7. Maybe he can explain why this paper says that "Not surprisingly, AMPK can also be activated by metabolic poisons that inhibit ATP production via oxidative phosphorylation, such as ... dinitrophenol,41–43"
   
8. Maybe he can explain why in the large table on page 5482 of this paper they list dinitropheol and overexpression of natural uncoupling proteins as "stresses that activate AMPK"
   
9. Finally, maybe he can explain this study, where they found that DNP increased AMPK 5.6-fold. They also found that site Thr2446 on mTOR decreases the activity of mTOR and that "nutrient deprivation, DNP, and AICAR all activate AMPK and stimulate phosphorylation of Thr2446". In other words, DNP activates AMPK, and AMPK inhibits mTOR.

So what's your guess?

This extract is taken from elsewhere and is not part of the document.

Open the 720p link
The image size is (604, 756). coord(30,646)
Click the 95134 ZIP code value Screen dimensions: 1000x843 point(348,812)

Is Dave just ignorant of the effects that uncouplers have on cellular energy regulation? Is he just ignorant of the research on AMPK? Or is he lying to you because he doesn't want you to have a reason not to buy Lipolyze from him? My vote is that he's ignorant, not a liar. He needs to learn that uncouplers do a lot more than "merely cause potential energy to get released as heat." They have a profound effect on numerous signalling enzymes involved in cellular energy regulation.

thank you for the studies!!!!

but being that usnic acid is not nearly as effective as DNP nor is the dose used (80mg) for usnic acid any where as potent would it be safe to say that theres very little inhibition or AMPK?

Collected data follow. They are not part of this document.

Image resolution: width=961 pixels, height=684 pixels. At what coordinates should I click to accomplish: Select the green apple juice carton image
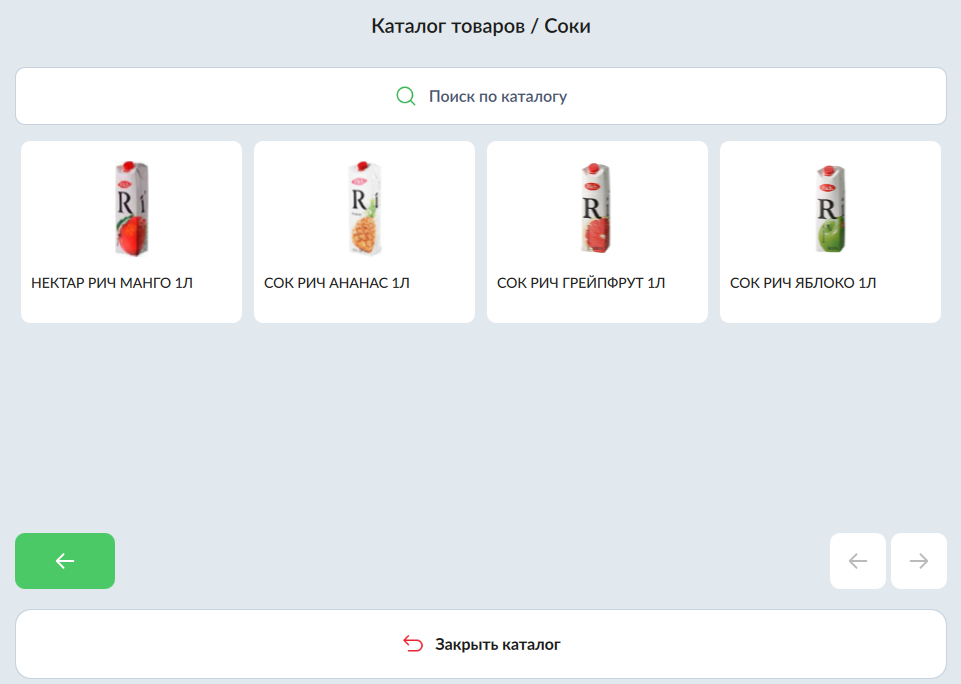[830, 208]
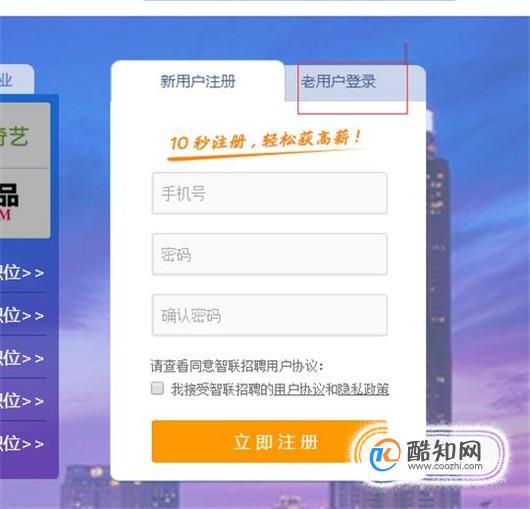This screenshot has height=509, width=530.
Task: Open the fourth 位>> sidebar link
Action: coord(22,401)
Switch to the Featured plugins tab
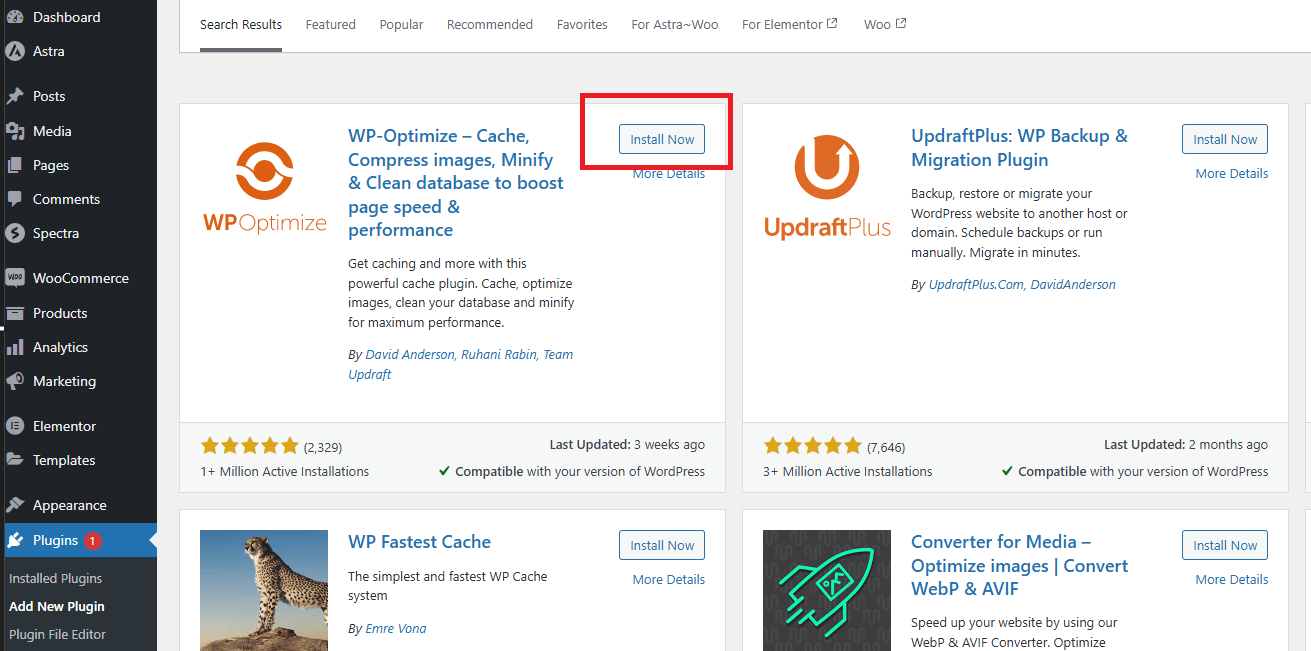 (331, 24)
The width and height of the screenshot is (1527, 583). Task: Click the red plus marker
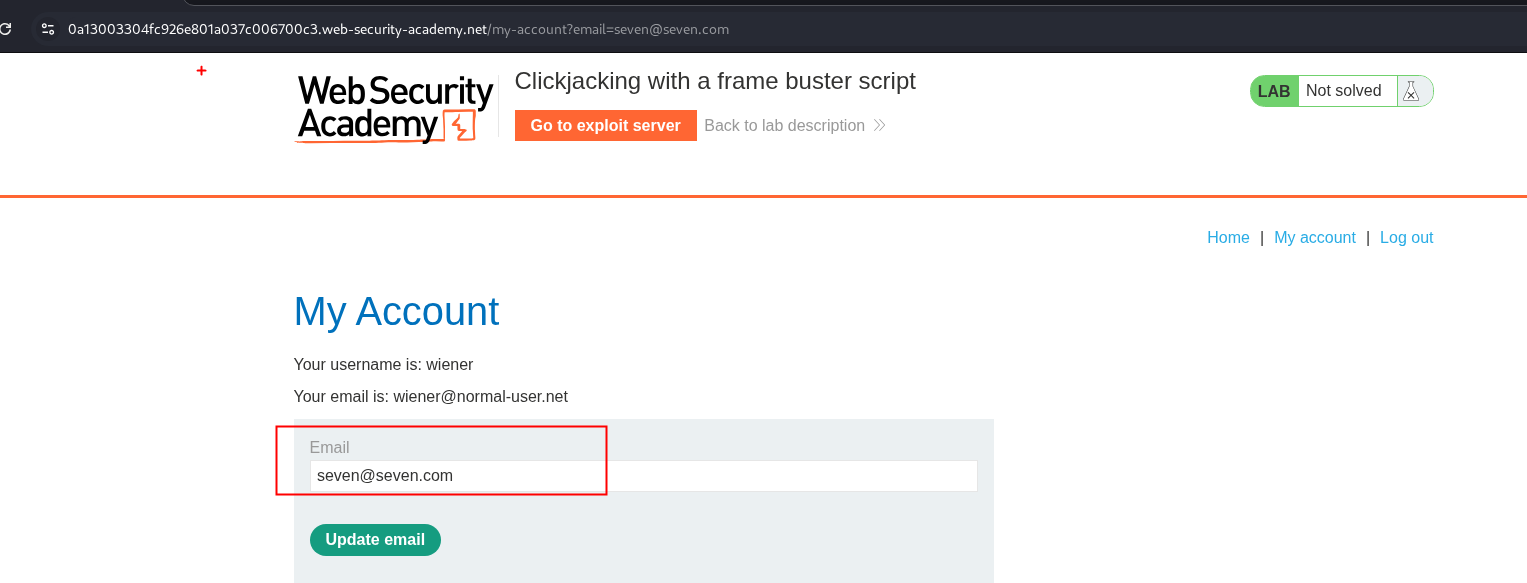click(201, 71)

i dont know much about the enzymes and pathways you have spoke about but im willing to learn lol

 

[Conciliator]

thank you for the studies!!!!

but being that usnic acid is not nearly as effective as DNP nor is the dose used (80mg) for usnic acid any where as potent would it be safe to say that theres very little inhibition or AMPK?

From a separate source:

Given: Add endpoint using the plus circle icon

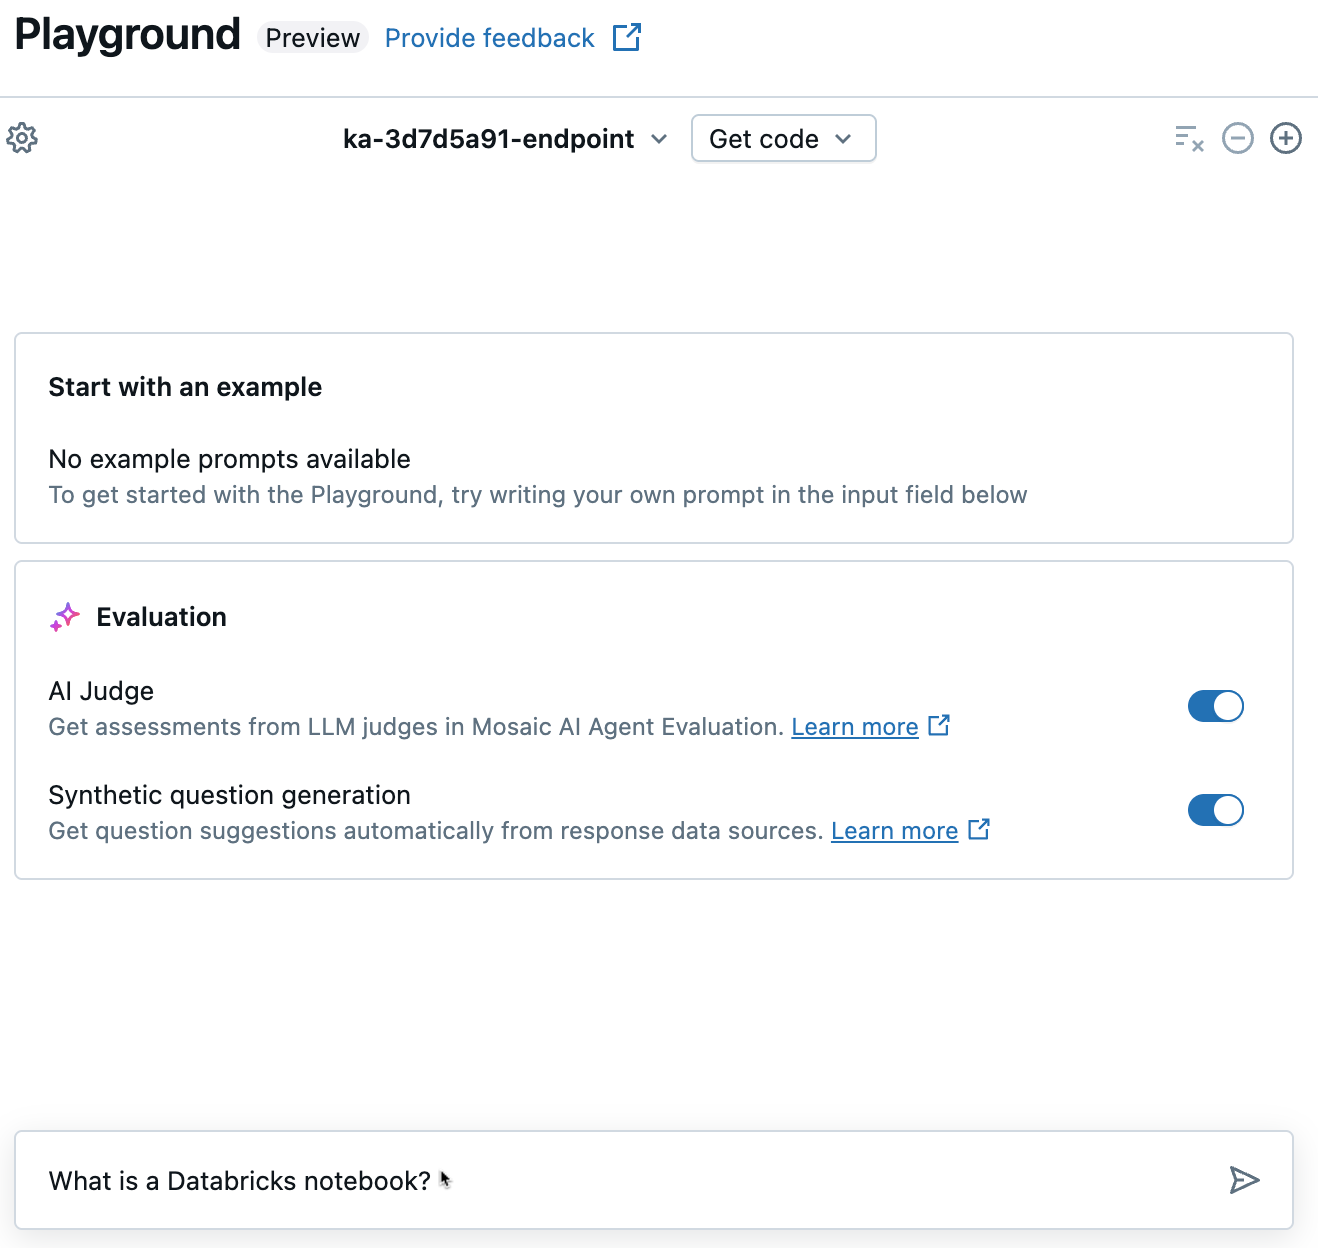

Everything is dose-dependent. At a certain dose, usnic acid will uncouple oxidative phosphorylation just as much as DNP. People might usually take lower doses of usnic acid, doses that produce less of an uncoupling effect, but that's a function of the dose. Someone could reduce his dose of DNP for the same effect. Both are uncouplers. Both produce results through the same mechanism of action. The important feature relative to this discussion is that uncouplers (DNP, usnic acid, DNOC, UCP's, etc) lower cellular levels of ATP (despite adaptations that prevent this from occuring to a large extent). This reduction in ATP raises the cellular AMP/ATP ratio and activates AMPK, which is probably also dose-dependent. Take a low dose of usnic acid or a low dose of DNP and AMPK is not going to be activated nearly as much as with a higher dose. The more you take, and the more you tax energy production, the more you're going to activate AMPK. As a master energy regulator, AMPK, in turn, promotes energy producing pathways (e.g. insulin-independant glucose uptake) and inhibits energy consuming pathways (e.g. mTOR and protein synthesis).